They say you shouldn’t pick a photo before writing an article, as the photo will influence the article. I say, great. Look at that photo and take it in. When you’re ready, let’s begin.
In case this blog has frightened you due to our broad look at what could go wrong in tomorrow’s world of IoT-MD, let’s talk about protection. How can one protect themselves in a world where IoT has no regulations and a critical impact on one’s life.
Most IoT devices come with a default password. Change them. Ideally, if you’ll only be using this password to connect from another device and don’t need to remember it, generate a safe password and store it in a good password manager.
If multi-factor authentication (MFA) is available on the device, use it. This is the practice of requiring two (or more) pieces of information based on:
- Something you are (inherence – fingerprint, iris etc.)
- Something you have (possession – mobile phone, IP address etc.)
- Something you know (password, pin etc.)
This increases the security of sensitive settings by a huge factor.

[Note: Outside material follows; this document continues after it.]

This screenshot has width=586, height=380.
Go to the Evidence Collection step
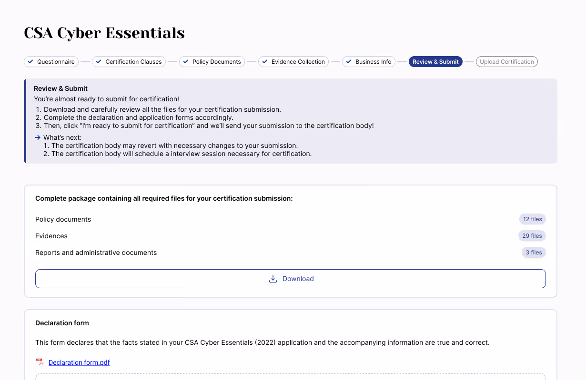click(x=293, y=61)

Now, it wouldn’t be enough for a potential hacker to just phish your password (this is more common than you think!).
A quick aside, if your device does not allow you to change your password (to a secure one) or enable MFA, you might want to rethink using this device and search for a competitor. In a world where everything is connected, manufactures have to know that customers care about security. And the greatest power a consumer has is their wallet.

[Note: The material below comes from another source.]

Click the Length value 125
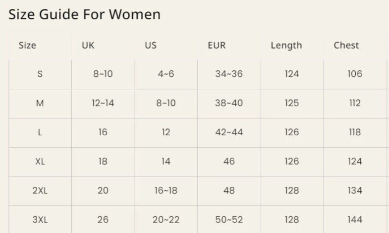 (x=292, y=103)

Keep the device up to date. Vulnerabilities are always discovered. As much as a device may try to protect itself, if hackers have enough of a desire to get in, they will find a way. Manufacturers will release updates to patch these vulnerabilities. If they have a mailing list for updates, subscribe to it. If they allow automatic updates, enable it.
The above tips may sound obvious to some. Surprisingly, the easiest actions prevent against most attacks. It’s a prime example of the 80/20 rule and your best bet is to make yourself a more difficult target than the next one.
I do personally believe that governments will have to step in and regulate this space. However, until they do, make smart choices. Choose reputable manufacturers and stay safe online.